- Who: Paul G. Falkowski, Department of Earth and Planetary Sciences, Rutgers University
- What: Download the Flyer (pdf)
- Where: Building 50 Auditorium
- When: 10:30 am to 12 pm, February 19, 2010
- Why: About the Distinguished Scientist Seminar Series
Abstract: Virtually all non-equilibrium electron transfers on Earth are driven by a small set of biological machines comprised largely of multimeric protein complexes associated with a relatively small number of prosthetic groups. These machines evolved exclusively in microbes early in our planet’s history, yet despite their antiquity, are highly conserved from an evolutionary perspective; they are "frozen metabolic accidents." Hence, although there is enormous genetic diversity in nature, there remains a relatively stable set of core genes encoding for the major redox reactions essential for life and biogeochemical cycles.
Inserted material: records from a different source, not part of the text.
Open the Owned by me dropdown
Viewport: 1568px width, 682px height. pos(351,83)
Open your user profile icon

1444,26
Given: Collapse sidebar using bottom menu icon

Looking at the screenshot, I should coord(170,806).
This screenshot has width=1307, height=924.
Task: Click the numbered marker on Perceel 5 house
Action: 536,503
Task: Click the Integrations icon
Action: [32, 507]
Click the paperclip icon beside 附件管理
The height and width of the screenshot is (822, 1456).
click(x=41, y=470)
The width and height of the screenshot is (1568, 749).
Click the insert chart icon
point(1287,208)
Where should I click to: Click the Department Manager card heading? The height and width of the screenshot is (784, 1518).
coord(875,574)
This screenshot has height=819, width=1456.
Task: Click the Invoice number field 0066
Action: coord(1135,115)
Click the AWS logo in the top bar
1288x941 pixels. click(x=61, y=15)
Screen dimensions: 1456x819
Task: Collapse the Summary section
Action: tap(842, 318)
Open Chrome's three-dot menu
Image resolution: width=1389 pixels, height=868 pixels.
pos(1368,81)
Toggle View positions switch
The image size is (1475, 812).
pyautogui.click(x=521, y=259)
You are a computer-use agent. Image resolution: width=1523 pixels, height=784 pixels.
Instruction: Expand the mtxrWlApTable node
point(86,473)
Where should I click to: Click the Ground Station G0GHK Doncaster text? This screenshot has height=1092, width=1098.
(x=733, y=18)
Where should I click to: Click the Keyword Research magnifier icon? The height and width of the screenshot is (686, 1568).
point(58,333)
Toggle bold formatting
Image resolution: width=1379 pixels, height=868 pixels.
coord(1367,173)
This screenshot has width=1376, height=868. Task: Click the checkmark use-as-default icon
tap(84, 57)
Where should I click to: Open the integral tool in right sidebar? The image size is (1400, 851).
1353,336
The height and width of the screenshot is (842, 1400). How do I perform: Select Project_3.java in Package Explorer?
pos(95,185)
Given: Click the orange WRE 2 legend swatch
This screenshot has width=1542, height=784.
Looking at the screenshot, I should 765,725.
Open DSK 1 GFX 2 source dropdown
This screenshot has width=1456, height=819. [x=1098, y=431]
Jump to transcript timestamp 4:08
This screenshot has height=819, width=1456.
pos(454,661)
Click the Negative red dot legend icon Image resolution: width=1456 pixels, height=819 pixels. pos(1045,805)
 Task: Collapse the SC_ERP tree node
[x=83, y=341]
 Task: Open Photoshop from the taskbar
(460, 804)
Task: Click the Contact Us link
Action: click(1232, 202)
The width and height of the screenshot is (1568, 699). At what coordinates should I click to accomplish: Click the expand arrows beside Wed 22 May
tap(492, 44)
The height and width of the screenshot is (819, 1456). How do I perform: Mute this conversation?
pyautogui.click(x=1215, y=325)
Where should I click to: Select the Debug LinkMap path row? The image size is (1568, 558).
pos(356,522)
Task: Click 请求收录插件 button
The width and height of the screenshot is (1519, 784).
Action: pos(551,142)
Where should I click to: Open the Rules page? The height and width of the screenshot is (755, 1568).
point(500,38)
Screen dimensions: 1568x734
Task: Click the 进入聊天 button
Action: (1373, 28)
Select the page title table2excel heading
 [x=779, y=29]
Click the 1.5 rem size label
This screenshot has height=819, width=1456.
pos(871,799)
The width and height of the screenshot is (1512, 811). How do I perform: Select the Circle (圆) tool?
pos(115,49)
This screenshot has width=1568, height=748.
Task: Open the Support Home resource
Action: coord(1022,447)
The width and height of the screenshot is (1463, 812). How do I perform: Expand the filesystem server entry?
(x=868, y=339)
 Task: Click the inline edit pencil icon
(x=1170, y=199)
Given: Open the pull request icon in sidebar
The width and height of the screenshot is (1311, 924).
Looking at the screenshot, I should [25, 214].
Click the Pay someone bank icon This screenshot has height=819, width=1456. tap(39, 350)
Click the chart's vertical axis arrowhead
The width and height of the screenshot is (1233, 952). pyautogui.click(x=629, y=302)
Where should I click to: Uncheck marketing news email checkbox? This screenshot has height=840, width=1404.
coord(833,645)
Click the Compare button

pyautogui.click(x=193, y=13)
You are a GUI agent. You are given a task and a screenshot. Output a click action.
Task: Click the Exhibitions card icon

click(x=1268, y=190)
These genes, which both created and co-evolved with biogeochemical cycles, have been transferred through time from microbe to microbe, often by lateral gene transfer, with little change and are responsible for all the electron-transfer reactions involving H, C, O, N, and S. A major challenge in the coming decades is to understand how these machines evolved, how they work, and the processes that control their activity and interactions on both molecular and planetary scales. Biosketch: Paul G. Falkowski is Board of Governors’ Professor in the Institute of Marine and Coastal Sciences and the Department of Earth and Planetary Sciences at Rutgers University. His research interests include energy, evolution, paleoecology, photosynthesis, biophysics, biogeochemical cycles, and symbiosis.